Given instruction:
Put every line from the one containing "You are a computer-use agent." down through the one containing "Action: [275, 177]" into a Markdown table with the columns "No." and "Line", omitting blank lines. Leave the pictures out of the answer.

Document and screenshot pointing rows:
..........

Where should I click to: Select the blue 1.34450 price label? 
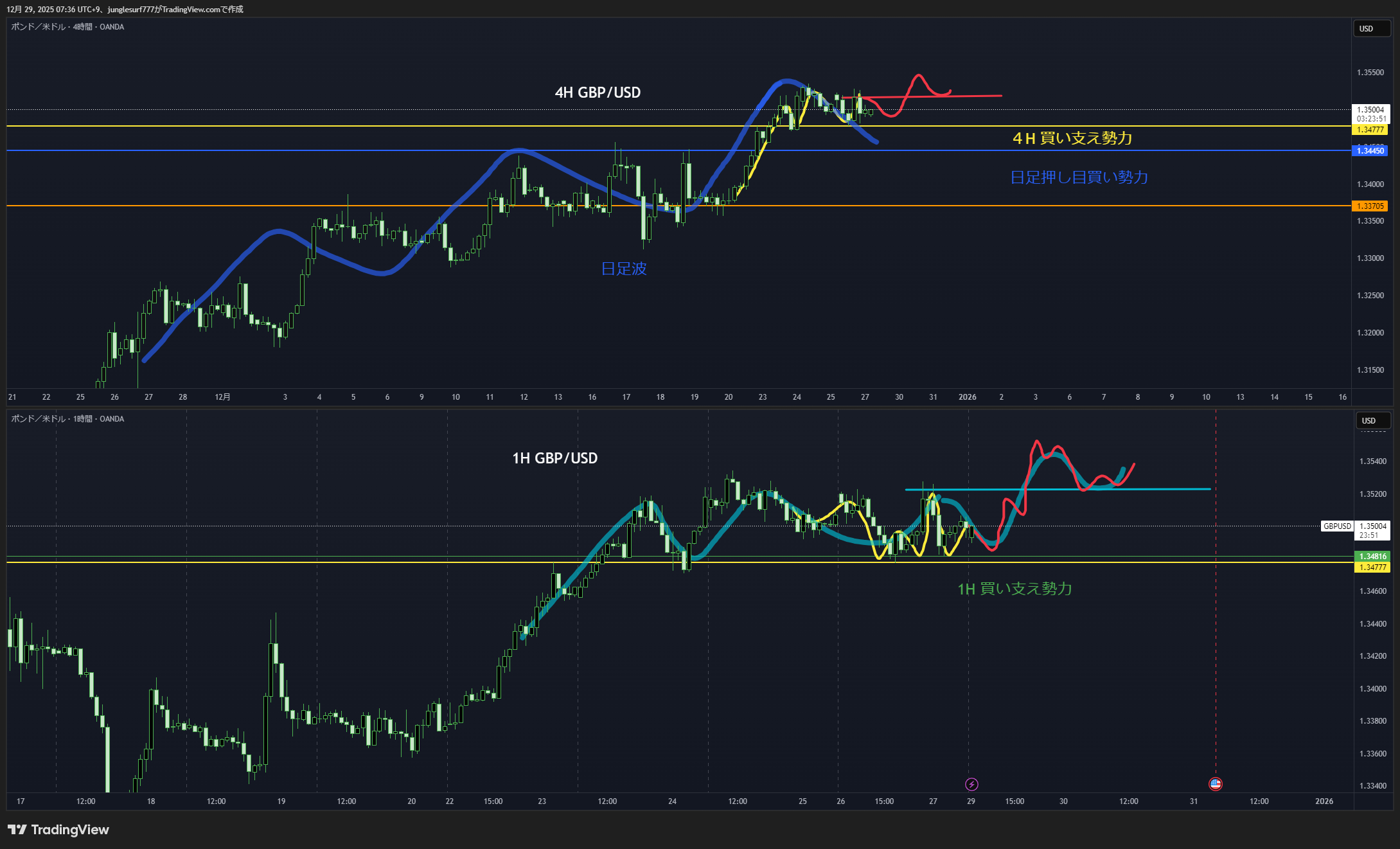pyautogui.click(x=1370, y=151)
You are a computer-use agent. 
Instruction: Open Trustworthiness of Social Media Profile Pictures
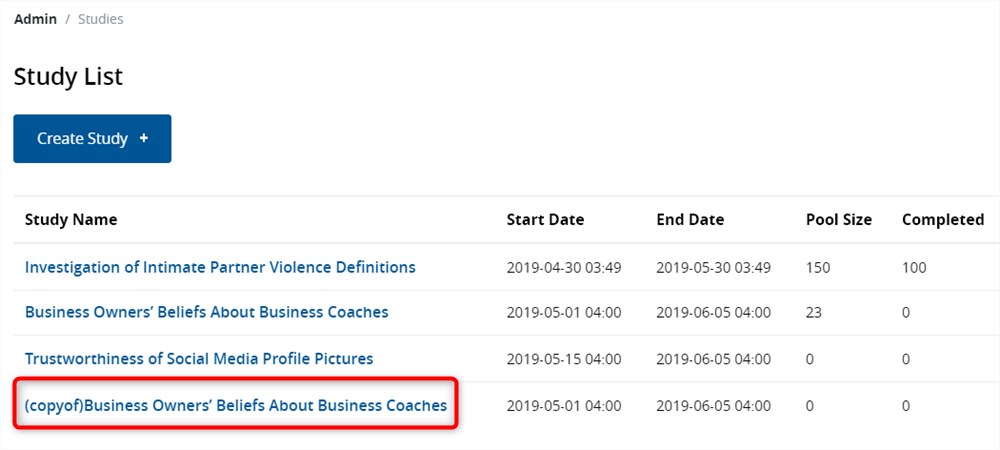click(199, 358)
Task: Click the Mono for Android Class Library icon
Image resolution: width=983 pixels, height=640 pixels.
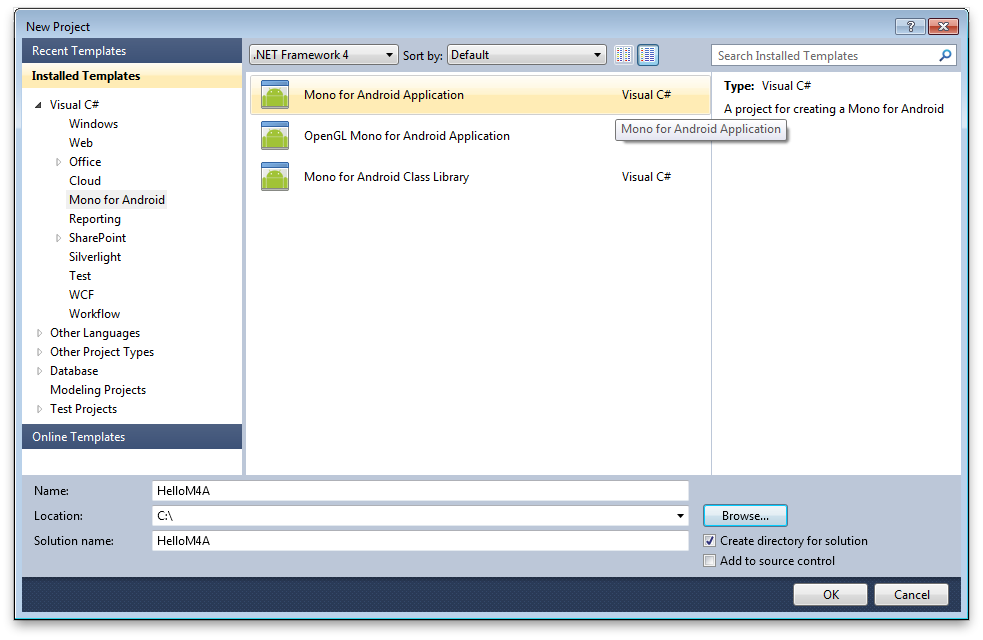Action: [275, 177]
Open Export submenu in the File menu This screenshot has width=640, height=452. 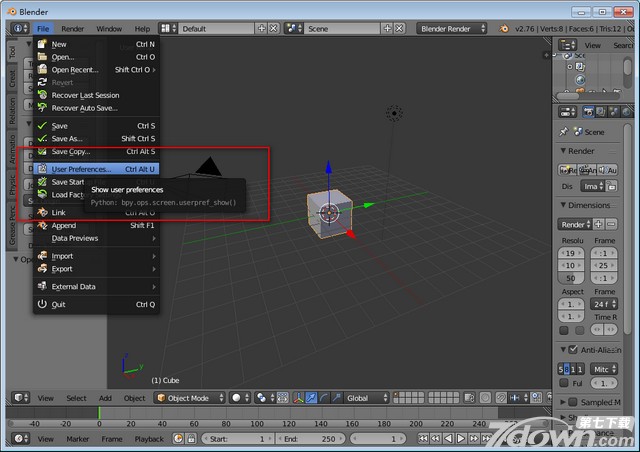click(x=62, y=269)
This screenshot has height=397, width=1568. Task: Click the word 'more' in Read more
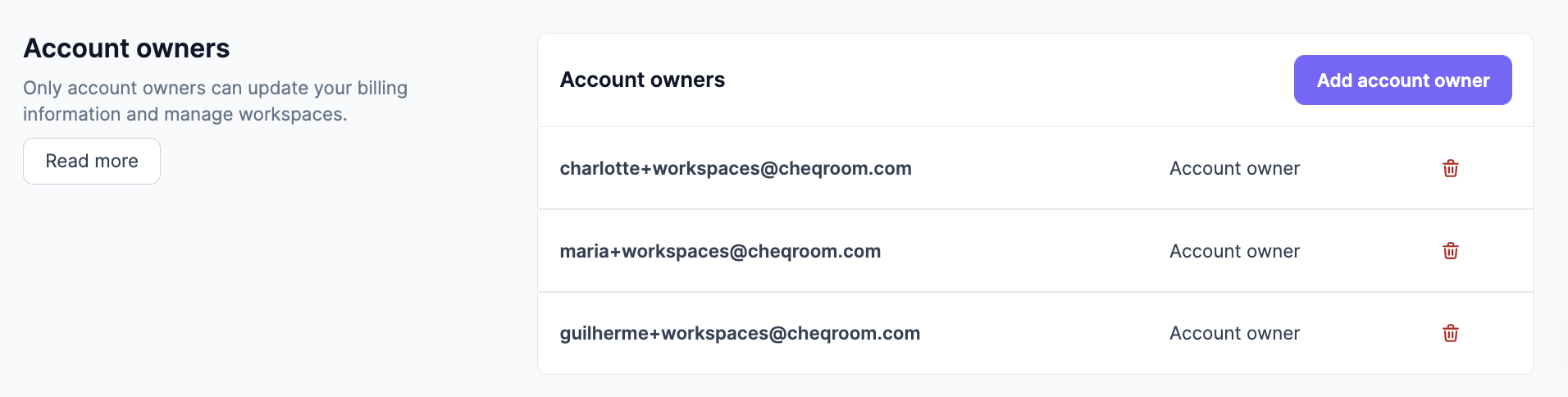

..........

Result:
| No. | Line |
|---|---|
| 1 | You are a computer-use agent.  |
| 2 | Instruction: Open Trustworthiness of Social Media Profile Pictures |
| 3 | click(199, 358) |
| 4 | Task: Click the Mono for Android Class Library icon |
| 5 | Image resolution: width=983 pixels, height=640 pixels. |
| 6 | Action: [275, 177] |